(Raw data)
____

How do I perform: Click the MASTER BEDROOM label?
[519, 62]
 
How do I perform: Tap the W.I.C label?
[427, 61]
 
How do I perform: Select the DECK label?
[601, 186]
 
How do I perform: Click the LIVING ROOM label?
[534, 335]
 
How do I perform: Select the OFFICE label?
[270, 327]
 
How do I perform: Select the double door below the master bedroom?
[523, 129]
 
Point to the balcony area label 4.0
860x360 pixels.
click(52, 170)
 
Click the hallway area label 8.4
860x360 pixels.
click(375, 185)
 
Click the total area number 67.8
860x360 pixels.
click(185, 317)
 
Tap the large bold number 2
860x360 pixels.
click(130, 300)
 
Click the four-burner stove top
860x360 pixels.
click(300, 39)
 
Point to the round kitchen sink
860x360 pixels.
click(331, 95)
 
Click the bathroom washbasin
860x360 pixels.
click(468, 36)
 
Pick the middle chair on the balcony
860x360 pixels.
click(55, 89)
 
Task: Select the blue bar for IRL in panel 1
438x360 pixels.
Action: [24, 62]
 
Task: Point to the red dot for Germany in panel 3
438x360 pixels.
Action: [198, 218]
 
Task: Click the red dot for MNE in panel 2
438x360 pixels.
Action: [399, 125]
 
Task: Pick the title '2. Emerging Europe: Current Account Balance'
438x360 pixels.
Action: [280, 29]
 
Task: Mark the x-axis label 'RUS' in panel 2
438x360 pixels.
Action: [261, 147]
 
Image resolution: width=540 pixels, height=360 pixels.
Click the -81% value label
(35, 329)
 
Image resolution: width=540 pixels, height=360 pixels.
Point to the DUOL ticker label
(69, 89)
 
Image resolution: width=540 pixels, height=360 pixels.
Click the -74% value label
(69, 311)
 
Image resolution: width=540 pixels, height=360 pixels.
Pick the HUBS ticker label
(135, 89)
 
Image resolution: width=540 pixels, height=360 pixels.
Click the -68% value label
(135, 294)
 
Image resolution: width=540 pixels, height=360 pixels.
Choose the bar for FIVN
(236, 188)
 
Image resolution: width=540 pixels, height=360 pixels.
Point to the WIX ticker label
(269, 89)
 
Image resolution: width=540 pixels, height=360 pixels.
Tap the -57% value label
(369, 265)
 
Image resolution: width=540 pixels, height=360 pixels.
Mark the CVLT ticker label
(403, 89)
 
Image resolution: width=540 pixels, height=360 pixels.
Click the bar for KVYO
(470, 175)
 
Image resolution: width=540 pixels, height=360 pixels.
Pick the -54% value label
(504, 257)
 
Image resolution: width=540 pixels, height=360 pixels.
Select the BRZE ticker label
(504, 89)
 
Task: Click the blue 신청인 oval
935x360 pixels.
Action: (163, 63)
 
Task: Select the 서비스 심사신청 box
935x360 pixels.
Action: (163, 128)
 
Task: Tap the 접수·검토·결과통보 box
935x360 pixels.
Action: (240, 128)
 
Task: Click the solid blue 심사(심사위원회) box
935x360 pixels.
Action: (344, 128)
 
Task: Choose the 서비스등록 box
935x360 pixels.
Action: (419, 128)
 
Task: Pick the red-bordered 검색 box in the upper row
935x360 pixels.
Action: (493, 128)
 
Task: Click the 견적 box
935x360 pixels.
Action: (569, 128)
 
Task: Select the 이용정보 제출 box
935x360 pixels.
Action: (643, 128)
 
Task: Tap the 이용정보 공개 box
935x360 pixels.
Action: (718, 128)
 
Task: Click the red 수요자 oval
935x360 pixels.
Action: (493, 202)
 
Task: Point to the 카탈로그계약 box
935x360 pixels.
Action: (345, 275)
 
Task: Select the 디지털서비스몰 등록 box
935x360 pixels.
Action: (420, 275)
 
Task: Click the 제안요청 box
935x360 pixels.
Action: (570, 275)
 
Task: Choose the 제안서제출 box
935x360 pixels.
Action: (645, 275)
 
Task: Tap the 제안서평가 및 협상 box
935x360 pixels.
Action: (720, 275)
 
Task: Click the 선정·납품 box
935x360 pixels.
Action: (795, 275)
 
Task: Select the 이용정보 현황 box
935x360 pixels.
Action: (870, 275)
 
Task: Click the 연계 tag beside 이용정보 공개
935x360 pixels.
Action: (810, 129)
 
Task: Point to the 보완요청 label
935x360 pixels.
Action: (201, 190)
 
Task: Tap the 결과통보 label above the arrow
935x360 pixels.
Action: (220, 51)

____

▶ [GIVEN INSTRUCTION]:
Could you rescale everything from the line containing "Task: Click the 연계 tag beside 이용정보 공개" down to the end of the data, writing all of those lines out again with the requests included and multiplying each coordinate in the answers by 1.7, rounded to whole numbers with halves rounded up?

▶ [WORKED ANSWER]:
Task: Click the 연계 tag beside 이용정보 공개
935x360 pixels.
Action: (1377, 219)
 
Task: Point to the 보완요청 label
935x360 pixels.
Action: (342, 323)
 
Task: Tap the 결과통보 label above the arrow
935x360 pixels.
Action: (374, 87)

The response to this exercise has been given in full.